* _Assigned task 1_
In the piece below on antibiotic resistance in animals and humans, which industry is described as leading the way in reducing antibiotic use?
* _Assigned task 2_
Resume the piece below on antibiotic resistance in animals and humans, starting after its final sentence.

* _Excerpted passage_
:::::

Professor of molecular bacteriology at the University of Bristol, Matthew Avison,, explains the link between antibiotic resistance in animals and humans.
The links between antibiotic usage in food-producing animals and antibiotic resistance in humans is the source of much debate, but increasingly, scientific evidence shows most human drug-resistant infections are arising from human medical use of antibiotics.
This is not to say the farming industry can become complacent. There is no doubt that, historically, farmers and vets have overused antibiotics to mask management and disease problems and, as a result, are being blamed for much of the problem with antibiotic resistance.
The classic case is campylobacter food poisoning from under-cooked chicken. High use of fluoroquinolones in poultry in the past has undoubtedly increased the amount of fluoroquinolone resistance in campylobacter isolated from human infections.
However, the poultry industry has taken massive steps to address this problem and is leading the way in antibiotic use reduction.
For other types of antibiotic resistance, it is a much more complicated issue. Pathogens such as E.coli and MRSA can be picked up from animals, but do not necessarily cause a problem straight away.
Only under certain circumstances do these ‘opportunistic pathogens’ cause disease. For example, they can infect a wound of the urinary tract, and this is particularly a problem in older or more vulnerable people.
The more often a person encounters resistant bacteria from animals, the more likely it is they will cause a resistant infection. But most people in developed countries do not interact closely with farmed animals, so the chance of this happening is low.
Of more concern is the fact that, in some instances, bits of genetic material can move from one bacterium to another.
For example, resistant bacteria from a pig could pass on resistance to human bacteria in the gut, meaning there does not always need to be prolonged interaction with resistant animal bacteria to make animal-derived resistance a problem for humans.
However, evidence from studying human infections shows even this type of transmission is unlikely.

:::::

* _Records held in a dataset_
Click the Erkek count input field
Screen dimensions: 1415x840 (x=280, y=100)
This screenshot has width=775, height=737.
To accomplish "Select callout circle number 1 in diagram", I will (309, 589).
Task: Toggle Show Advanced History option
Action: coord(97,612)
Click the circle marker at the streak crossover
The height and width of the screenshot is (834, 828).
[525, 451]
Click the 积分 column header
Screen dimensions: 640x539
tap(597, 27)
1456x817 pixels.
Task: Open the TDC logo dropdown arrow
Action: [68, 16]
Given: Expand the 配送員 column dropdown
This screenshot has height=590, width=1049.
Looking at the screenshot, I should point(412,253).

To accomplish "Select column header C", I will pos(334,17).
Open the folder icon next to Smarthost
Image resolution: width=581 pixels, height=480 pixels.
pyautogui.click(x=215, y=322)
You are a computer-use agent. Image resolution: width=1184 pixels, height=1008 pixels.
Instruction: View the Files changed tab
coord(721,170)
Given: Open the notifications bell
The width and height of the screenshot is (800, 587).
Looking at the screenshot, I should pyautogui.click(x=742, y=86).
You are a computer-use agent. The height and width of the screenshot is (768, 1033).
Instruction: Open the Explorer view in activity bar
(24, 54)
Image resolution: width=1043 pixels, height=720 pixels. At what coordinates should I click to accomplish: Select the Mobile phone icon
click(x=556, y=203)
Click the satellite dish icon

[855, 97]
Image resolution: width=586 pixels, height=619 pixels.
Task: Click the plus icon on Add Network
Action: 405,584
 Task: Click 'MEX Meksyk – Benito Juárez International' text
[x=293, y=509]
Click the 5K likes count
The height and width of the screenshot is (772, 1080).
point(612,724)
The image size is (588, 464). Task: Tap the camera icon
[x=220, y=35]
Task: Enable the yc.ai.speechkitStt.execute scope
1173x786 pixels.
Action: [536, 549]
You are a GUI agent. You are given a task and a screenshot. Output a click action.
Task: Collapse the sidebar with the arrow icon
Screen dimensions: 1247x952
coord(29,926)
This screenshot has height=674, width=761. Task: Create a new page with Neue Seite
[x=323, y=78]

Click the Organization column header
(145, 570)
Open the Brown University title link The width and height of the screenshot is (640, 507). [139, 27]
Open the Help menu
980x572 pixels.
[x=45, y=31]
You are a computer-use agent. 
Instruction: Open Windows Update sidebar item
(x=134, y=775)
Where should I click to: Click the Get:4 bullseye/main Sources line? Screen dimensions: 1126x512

:::::

* _Written response 1_
The poultry industry.

* _Written response 2_
While cases of death or prolonged illness in humans that can be traced back to antibiotic resistant bacteria which have arisen in farmed animals are rare, any such cases are too many. Therefore, all sectors have a responsibility to work together to tackle the problem.
There is, of course, also the issue that antibiotic resistance in animal bacteria potentially makes disease in animals more difficult to treat, which has implications for animal welfare and food production.
On a positive note, raising the profile of antibiotic resistance has made the farming industry take a long hard look at itself and identify where there is scope for change.
From my perspective I think farmers and vets need to work together to reduce antibiotic use in a smarter, more targeted way, which is cost-effective and does not compromise animal welfare.
But there is not a lot of evidence that simply reducing the use of antibiotics will lead to a large reduction in resistance, particularly in complex production systems where there is lots of potential for cycling of resistant bacteria on-farm.
To do this, farmers may also need to change and improve biosecurity and management practices.
The farming industry has made great strides in demonstrating it is taking antimicrobial resistance seriously and is reducing is antibiotic usage.
Continuing to do so will hopefully reduce pressure on the industry and ensure it does not continue to take a disproportionate amount of blame for what is a major global issue.